• [Requirement] Please transcribe the data starting at the line that contains "You are a computer-use" and ending after the line that contains "point(176,189)", leaving out the pictures.

• [Data for this task]

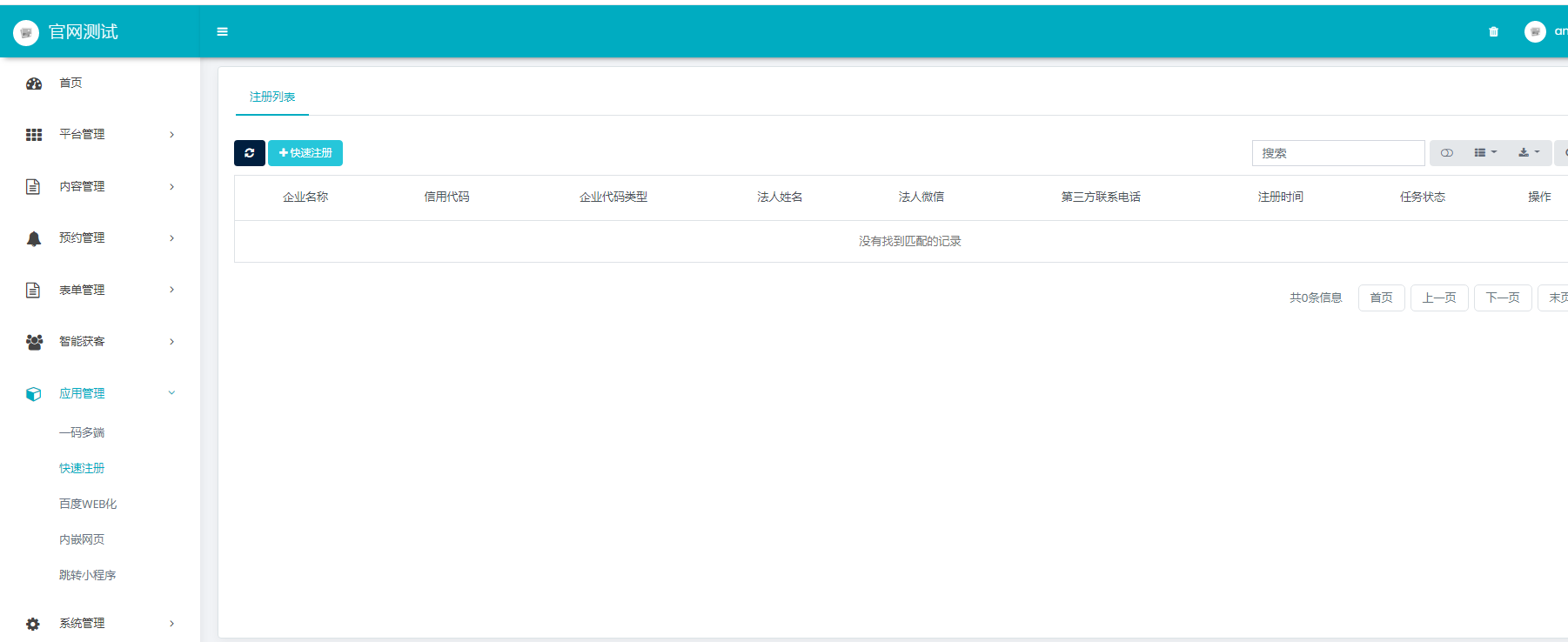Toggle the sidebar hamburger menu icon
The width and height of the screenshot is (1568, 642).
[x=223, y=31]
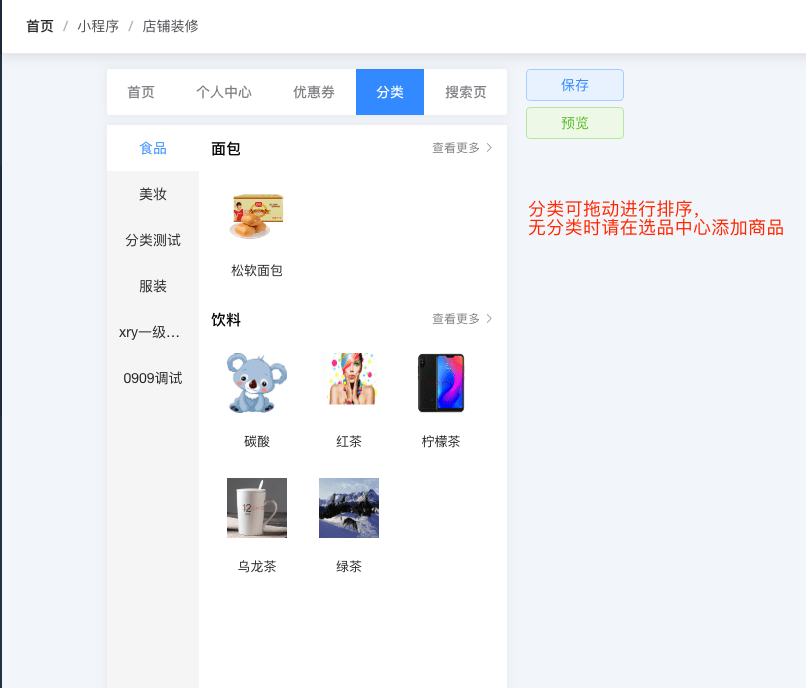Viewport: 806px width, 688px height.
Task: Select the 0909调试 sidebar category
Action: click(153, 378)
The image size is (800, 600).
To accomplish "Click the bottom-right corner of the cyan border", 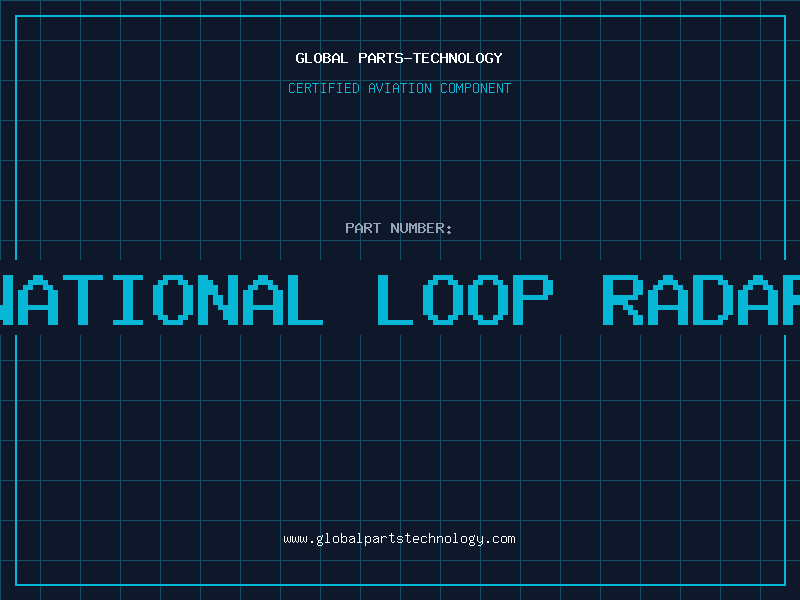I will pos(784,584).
==
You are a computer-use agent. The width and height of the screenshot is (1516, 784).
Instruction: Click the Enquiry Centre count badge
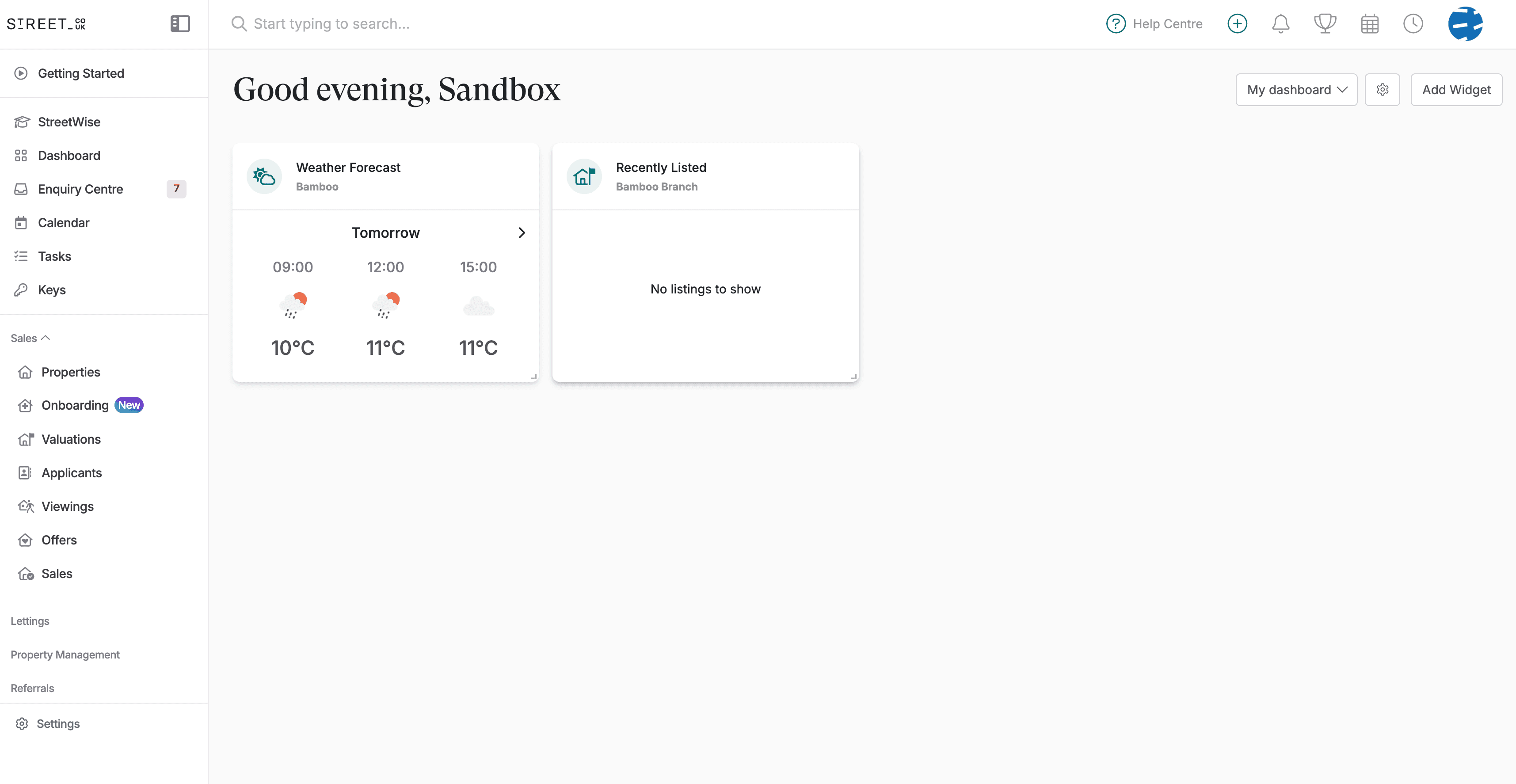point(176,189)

• [Answer to the task]
You are a computer-use agent. The width and height of the screenshot is (1516, 784).
Instruction: Click the Enquiry Centre count badge
point(176,189)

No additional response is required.